## PROBLEM REQUIREMENTS
For the string "computer", search the entries below and copy every line where it appears.

## RAW DATA
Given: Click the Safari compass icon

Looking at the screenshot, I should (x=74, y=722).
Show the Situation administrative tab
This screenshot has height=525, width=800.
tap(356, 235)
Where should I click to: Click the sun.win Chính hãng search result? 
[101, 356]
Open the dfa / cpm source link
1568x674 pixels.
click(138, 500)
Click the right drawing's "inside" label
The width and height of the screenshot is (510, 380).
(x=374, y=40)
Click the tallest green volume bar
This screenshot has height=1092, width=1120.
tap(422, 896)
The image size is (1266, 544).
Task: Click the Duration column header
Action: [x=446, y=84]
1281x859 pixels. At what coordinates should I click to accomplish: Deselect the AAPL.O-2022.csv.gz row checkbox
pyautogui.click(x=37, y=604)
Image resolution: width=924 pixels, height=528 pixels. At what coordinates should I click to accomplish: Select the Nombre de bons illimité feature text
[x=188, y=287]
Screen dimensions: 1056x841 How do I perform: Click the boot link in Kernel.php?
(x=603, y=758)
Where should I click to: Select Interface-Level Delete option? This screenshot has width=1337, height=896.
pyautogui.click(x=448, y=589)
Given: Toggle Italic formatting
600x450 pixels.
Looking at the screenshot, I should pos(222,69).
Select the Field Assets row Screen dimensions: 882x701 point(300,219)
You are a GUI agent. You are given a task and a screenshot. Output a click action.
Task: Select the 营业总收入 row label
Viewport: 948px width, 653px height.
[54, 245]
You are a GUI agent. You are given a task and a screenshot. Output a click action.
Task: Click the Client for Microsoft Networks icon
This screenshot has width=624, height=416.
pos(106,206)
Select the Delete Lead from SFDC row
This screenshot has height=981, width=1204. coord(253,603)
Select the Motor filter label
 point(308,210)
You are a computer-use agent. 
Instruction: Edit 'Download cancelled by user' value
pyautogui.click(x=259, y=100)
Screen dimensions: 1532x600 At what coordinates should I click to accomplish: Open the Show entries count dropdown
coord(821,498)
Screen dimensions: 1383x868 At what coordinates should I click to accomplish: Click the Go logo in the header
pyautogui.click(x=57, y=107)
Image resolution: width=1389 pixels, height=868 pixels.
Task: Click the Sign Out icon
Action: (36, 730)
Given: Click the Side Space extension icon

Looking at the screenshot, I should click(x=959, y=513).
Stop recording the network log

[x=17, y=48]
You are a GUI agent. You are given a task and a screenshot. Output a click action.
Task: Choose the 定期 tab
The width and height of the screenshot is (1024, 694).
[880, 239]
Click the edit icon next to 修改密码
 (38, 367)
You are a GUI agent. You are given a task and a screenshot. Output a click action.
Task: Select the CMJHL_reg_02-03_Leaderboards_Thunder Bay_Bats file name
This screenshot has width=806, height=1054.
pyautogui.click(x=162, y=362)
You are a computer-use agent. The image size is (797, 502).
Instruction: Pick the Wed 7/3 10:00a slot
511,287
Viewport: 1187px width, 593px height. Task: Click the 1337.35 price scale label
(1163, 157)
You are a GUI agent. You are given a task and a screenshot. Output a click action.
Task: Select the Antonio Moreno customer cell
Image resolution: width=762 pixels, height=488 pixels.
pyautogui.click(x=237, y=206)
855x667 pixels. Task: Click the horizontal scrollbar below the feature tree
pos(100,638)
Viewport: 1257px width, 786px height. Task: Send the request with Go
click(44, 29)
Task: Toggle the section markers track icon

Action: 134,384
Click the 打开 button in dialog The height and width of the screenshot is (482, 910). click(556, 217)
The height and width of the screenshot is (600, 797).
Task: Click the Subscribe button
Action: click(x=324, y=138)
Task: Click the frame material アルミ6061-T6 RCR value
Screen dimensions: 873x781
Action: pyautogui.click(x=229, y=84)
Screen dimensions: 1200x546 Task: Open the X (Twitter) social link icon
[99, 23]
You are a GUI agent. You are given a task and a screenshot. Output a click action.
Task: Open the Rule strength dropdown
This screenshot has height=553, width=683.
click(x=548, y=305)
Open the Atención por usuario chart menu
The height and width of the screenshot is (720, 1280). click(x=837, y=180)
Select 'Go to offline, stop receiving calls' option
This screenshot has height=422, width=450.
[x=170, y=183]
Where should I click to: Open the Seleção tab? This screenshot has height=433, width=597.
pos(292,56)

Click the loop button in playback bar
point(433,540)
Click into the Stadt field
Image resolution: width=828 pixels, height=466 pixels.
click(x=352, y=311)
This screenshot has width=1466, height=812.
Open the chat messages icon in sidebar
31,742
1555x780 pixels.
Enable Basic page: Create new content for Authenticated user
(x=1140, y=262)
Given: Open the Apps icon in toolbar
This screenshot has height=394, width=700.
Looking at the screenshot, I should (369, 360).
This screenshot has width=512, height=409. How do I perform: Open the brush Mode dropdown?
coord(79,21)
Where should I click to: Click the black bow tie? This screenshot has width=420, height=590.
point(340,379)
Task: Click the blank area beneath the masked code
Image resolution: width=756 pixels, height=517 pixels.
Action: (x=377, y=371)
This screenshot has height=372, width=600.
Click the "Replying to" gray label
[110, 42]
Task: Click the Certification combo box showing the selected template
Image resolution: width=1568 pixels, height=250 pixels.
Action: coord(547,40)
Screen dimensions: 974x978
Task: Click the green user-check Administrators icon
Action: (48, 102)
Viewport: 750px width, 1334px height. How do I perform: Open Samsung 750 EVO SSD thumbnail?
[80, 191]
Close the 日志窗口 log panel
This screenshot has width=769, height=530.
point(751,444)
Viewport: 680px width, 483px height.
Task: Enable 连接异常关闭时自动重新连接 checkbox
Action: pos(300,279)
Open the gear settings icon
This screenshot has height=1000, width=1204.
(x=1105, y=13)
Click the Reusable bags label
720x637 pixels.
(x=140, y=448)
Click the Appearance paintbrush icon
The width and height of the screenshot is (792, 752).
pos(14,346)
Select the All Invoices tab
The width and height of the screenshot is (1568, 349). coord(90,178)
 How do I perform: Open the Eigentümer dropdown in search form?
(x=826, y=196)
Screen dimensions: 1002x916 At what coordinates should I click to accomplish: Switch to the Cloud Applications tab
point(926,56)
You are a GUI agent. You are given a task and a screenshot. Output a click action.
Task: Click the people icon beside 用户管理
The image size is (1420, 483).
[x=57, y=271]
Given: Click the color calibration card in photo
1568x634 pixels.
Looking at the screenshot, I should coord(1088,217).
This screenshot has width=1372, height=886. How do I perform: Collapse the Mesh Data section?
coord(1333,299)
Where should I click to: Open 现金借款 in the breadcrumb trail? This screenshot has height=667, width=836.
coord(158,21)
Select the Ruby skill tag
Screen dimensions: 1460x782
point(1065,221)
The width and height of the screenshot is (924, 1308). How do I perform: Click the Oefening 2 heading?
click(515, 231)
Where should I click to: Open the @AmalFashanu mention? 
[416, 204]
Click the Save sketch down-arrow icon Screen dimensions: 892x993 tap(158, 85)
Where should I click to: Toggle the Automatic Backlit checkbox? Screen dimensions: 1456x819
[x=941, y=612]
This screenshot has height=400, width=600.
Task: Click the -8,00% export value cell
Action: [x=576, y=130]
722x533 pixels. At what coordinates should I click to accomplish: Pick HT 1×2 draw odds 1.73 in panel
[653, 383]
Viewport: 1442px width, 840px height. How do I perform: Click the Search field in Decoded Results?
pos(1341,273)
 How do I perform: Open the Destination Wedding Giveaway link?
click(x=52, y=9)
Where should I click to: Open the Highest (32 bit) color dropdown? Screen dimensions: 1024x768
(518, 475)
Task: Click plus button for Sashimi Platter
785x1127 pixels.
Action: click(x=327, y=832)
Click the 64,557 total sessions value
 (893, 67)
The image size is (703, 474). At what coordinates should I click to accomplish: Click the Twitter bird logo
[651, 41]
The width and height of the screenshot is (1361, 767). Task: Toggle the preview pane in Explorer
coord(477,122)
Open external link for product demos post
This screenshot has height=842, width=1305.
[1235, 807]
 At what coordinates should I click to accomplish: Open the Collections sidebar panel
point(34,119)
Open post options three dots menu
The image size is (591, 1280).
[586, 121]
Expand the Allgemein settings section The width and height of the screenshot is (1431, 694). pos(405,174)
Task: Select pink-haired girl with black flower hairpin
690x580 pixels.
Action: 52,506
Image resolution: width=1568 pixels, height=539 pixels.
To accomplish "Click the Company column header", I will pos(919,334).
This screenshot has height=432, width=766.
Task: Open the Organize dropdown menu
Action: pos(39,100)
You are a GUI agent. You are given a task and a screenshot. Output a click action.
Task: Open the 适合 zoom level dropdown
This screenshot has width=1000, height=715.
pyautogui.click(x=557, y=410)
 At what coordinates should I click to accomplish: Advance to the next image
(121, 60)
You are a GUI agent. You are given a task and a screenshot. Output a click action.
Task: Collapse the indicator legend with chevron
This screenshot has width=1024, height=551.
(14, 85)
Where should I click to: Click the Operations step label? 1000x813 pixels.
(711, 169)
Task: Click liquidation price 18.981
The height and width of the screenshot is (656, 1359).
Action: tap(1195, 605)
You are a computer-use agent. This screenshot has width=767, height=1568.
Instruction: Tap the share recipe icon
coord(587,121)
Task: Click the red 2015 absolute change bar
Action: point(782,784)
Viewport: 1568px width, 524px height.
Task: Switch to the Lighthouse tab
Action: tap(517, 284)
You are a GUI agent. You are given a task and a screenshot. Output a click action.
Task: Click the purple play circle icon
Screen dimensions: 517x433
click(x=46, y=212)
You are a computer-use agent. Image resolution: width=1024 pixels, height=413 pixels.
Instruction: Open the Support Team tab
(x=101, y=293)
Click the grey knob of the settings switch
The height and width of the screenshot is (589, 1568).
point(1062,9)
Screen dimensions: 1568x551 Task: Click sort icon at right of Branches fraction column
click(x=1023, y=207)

## EXERCISE ANSWER
You are a computer-use agent. 
You are a computer-use agent. The image size is (797, 502).
You are a computer-use agent. This screenshot has width=767, height=1568.
You are a computer-use agent. Image resolution: width=1024 pixels, height=413 pixels.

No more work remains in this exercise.